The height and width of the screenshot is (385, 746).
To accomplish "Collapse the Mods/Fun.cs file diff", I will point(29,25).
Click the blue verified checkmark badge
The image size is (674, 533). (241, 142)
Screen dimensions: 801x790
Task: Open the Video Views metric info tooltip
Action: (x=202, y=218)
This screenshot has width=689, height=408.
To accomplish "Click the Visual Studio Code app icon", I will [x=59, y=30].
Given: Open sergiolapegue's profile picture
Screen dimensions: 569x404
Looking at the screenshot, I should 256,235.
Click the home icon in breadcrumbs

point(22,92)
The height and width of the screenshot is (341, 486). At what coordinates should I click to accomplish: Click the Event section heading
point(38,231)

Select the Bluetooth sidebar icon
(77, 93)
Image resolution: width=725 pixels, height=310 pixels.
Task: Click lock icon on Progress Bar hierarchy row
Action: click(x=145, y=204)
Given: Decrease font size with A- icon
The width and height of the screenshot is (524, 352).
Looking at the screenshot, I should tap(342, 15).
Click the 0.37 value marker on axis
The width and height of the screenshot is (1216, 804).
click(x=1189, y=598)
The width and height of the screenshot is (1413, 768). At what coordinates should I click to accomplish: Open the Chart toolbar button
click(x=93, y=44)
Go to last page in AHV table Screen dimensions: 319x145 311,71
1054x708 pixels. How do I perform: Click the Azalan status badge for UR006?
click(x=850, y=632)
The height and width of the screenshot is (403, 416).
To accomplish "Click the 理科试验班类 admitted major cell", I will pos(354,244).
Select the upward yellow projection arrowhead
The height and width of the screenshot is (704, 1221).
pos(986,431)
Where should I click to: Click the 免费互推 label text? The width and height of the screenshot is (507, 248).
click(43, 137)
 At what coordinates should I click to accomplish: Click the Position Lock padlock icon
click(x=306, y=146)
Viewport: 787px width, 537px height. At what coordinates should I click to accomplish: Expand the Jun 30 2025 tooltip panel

────────────────────────────────────────

[Your instructions] Copy the rows word for word, everything from the first row down to the row containing "point(38,231)", with that row included.

[Answer to this task]
The height and width of the screenshot is (385, 746).
To accomplish "Collapse the Mods/Fun.cs file diff", I will point(29,25).
Click the blue verified checkmark badge
The image size is (674, 533). (241, 142)
Screen dimensions: 801x790
Task: Open the Video Views metric info tooltip
Action: (x=202, y=218)
This screenshot has width=689, height=408.
To accomplish "Click the Visual Studio Code app icon", I will [x=59, y=30].
Given: Open sergiolapegue's profile picture
Screen dimensions: 569x404
Looking at the screenshot, I should 256,235.
Click the home icon in breadcrumbs

point(22,92)
The height and width of the screenshot is (341, 486). At what coordinates should I click to accomplish: Click the Event section heading
point(38,231)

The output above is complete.